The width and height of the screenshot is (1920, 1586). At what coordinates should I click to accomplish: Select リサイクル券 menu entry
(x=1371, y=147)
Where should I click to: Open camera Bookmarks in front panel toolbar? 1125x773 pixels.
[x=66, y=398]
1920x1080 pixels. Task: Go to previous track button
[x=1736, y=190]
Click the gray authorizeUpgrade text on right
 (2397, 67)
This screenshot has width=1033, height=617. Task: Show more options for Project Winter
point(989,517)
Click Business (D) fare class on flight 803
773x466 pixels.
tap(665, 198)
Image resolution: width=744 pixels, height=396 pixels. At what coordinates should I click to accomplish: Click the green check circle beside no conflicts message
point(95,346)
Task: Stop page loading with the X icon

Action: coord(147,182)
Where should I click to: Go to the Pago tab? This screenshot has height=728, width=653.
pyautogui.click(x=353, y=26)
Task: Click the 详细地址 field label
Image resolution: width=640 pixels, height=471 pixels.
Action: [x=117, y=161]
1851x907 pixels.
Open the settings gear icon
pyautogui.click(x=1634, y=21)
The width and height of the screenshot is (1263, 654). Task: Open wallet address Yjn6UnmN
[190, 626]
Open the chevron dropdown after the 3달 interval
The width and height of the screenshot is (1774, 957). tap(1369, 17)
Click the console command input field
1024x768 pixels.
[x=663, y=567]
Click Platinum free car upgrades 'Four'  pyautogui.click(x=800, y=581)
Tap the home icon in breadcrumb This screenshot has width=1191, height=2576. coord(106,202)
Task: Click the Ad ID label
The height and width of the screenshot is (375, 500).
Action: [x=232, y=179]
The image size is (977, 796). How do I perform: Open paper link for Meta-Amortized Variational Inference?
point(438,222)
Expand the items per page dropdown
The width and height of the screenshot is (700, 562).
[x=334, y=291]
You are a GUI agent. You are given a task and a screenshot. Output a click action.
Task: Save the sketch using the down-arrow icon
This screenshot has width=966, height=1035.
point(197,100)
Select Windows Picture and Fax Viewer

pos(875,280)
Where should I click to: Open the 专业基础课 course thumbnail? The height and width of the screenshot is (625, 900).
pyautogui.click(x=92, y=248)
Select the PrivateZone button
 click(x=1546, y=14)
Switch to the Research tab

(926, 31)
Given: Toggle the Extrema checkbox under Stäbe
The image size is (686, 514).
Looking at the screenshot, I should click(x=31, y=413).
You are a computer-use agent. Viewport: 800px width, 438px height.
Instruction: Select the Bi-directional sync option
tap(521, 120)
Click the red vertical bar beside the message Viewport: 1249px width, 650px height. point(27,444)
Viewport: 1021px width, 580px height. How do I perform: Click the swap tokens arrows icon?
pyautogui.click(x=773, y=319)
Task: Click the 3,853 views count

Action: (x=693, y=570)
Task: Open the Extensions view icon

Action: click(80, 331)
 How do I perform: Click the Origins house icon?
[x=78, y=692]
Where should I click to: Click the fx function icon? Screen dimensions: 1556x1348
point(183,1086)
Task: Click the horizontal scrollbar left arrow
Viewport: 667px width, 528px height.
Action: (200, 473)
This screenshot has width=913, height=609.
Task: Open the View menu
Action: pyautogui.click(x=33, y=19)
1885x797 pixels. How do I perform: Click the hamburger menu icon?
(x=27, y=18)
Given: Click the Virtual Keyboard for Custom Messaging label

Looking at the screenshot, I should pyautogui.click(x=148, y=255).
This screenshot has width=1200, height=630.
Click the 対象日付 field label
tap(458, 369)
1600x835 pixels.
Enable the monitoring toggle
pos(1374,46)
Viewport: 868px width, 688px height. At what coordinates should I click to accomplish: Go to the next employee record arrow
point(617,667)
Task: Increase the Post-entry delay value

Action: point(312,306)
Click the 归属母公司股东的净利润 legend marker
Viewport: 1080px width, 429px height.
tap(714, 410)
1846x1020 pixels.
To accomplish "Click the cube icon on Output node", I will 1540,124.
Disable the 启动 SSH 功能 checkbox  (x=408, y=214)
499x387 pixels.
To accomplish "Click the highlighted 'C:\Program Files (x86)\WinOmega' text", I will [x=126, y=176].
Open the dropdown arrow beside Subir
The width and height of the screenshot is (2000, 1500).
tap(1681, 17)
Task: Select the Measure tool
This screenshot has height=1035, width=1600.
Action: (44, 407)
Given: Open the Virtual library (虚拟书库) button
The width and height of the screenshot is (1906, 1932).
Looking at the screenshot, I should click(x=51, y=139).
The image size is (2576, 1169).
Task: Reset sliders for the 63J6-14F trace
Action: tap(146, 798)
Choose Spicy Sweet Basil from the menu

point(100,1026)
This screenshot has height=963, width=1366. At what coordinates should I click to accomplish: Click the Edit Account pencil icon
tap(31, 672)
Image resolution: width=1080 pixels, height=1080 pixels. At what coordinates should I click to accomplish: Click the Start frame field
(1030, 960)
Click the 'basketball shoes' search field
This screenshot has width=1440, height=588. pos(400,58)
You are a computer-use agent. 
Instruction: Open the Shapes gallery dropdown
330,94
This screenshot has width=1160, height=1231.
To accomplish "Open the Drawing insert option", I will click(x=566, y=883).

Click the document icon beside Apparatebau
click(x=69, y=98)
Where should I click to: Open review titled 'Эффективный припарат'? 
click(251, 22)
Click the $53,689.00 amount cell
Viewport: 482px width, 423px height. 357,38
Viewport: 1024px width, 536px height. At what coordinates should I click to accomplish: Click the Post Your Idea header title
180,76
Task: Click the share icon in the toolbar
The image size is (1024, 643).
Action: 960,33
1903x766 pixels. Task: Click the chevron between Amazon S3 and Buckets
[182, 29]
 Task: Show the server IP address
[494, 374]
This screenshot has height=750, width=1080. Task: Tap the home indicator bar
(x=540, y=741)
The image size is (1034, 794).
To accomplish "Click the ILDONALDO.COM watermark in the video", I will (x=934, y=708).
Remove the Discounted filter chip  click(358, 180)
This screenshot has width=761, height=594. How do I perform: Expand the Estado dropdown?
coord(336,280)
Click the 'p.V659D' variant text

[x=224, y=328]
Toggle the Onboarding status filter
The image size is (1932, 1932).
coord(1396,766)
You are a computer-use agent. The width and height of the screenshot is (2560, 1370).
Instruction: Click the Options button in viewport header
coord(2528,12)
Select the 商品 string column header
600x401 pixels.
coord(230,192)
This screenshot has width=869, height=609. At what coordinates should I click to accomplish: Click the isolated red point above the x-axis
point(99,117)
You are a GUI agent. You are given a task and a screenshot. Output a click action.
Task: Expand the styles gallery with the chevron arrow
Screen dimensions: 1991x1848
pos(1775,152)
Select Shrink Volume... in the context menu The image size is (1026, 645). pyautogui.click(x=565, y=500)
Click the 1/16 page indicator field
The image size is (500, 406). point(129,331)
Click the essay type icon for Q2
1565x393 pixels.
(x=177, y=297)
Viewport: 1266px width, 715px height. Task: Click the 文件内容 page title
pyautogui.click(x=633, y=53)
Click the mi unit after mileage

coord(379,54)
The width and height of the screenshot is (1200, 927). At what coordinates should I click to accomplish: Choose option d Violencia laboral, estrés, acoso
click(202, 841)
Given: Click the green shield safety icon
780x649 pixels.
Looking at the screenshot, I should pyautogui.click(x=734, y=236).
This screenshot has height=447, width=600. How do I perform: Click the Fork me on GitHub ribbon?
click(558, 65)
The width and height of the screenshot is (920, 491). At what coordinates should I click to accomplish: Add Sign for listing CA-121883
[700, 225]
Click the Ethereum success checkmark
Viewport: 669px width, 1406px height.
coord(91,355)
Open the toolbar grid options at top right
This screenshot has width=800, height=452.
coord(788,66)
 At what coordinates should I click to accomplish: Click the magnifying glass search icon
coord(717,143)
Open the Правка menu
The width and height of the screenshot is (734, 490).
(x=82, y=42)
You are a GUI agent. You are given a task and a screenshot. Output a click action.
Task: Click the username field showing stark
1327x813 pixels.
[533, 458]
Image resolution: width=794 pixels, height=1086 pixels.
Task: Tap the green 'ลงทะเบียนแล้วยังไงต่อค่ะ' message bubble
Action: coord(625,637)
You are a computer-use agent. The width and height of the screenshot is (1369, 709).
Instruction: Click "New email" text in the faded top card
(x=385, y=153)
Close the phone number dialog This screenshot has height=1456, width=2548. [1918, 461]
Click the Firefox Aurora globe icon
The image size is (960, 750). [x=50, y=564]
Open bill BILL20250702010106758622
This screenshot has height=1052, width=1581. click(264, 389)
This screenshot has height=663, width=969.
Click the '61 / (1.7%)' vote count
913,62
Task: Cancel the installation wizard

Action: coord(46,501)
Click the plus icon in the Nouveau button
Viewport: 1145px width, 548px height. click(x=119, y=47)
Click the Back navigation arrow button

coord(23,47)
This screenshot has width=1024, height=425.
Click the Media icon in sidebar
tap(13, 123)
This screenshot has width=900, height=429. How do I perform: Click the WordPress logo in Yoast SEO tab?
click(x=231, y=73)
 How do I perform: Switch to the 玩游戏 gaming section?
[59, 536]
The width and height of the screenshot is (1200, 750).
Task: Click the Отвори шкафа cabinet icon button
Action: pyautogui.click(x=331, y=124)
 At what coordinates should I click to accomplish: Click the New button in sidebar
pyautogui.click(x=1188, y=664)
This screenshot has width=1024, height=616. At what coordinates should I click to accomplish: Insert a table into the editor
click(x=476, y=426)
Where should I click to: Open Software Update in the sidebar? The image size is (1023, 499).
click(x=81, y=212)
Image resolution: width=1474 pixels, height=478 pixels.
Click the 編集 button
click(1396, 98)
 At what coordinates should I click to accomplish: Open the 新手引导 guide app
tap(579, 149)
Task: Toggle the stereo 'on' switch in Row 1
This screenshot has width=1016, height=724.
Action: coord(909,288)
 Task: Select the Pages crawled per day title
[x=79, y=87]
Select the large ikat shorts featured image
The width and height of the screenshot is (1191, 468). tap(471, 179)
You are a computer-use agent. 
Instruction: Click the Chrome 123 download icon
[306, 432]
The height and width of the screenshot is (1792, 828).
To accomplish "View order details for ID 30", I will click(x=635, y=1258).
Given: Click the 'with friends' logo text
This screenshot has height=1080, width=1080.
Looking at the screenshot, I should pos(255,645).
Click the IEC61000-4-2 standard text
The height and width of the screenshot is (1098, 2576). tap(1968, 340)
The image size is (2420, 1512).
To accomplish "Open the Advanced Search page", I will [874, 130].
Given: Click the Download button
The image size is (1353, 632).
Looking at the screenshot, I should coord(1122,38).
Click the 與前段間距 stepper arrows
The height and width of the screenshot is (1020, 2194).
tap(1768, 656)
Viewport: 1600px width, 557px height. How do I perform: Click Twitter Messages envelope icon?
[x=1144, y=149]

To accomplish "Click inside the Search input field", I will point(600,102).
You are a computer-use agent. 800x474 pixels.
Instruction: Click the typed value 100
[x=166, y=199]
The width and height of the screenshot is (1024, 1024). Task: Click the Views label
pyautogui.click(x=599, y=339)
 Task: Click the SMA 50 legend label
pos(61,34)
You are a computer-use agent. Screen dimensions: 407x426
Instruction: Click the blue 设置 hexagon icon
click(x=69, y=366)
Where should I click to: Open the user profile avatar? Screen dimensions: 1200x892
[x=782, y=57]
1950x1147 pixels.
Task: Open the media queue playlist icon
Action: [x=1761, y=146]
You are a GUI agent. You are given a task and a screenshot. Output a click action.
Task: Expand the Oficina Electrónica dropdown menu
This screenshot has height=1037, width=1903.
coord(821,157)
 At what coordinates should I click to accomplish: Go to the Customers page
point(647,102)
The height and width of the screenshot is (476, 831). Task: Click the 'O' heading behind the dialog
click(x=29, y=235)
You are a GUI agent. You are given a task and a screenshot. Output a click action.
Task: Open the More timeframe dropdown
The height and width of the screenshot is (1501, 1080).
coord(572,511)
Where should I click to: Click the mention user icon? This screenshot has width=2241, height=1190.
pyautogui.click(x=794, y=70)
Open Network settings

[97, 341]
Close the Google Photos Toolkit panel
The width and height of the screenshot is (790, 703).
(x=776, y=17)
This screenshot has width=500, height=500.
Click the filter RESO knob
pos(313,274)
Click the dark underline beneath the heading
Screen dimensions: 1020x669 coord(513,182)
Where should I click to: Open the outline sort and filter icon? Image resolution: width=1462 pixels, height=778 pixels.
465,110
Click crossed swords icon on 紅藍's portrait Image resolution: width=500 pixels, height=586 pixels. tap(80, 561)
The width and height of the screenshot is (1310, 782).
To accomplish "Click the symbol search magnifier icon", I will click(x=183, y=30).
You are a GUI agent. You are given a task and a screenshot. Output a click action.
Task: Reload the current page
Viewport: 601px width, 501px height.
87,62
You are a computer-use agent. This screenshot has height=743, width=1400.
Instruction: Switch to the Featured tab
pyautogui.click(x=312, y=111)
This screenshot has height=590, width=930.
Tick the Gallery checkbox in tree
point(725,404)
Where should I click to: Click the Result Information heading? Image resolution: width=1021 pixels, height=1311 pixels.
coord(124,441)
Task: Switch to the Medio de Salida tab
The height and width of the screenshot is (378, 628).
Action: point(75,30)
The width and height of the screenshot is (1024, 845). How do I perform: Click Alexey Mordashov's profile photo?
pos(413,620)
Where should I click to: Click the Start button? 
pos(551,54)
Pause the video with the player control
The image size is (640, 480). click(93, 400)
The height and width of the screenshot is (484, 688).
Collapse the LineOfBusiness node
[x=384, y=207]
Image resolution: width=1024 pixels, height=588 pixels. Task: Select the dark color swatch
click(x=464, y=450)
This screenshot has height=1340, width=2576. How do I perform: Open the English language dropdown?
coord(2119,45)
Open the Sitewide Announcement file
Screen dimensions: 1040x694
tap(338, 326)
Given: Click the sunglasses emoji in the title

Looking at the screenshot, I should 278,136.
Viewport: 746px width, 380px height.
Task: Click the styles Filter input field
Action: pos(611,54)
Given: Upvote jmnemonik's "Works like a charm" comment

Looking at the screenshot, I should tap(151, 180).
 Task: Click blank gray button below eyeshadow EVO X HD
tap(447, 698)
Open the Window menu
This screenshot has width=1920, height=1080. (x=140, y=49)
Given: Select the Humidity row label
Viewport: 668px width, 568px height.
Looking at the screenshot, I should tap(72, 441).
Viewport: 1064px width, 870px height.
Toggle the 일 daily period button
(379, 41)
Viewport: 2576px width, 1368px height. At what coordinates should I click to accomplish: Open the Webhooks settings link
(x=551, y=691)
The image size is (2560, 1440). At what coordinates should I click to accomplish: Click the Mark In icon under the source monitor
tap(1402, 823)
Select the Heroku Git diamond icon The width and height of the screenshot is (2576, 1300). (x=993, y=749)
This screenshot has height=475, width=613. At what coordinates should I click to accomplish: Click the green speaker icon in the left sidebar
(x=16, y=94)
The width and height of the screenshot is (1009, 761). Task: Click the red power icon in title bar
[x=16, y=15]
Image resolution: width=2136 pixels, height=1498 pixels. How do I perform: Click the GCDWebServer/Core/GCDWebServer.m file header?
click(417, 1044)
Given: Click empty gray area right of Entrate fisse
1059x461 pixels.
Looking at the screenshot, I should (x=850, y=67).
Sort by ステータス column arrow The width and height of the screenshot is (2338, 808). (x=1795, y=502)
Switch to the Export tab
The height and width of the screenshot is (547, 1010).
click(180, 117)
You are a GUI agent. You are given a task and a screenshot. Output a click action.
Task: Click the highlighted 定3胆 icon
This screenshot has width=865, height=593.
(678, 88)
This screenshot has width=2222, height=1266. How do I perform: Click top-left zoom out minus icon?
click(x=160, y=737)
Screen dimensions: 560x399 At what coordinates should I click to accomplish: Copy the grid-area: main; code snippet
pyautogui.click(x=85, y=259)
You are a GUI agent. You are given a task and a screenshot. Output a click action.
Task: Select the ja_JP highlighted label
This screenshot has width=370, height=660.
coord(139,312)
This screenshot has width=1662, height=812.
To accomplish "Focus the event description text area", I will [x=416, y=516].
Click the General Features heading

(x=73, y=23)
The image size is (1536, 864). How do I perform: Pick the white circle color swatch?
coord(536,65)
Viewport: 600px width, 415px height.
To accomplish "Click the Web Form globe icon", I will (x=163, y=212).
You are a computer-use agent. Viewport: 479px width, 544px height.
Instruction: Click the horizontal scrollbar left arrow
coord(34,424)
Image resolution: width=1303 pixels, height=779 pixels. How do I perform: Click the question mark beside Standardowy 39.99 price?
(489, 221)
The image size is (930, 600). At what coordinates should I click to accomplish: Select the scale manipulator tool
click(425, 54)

- - -

§ **Exercise directions**: Pick out every line of the data above that contains the word "styles", and copy each one in full.

§ **Answer to the exercise**:
Task: Expand the styles gallery with the chevron arrow
Task: Click the styles Filter input field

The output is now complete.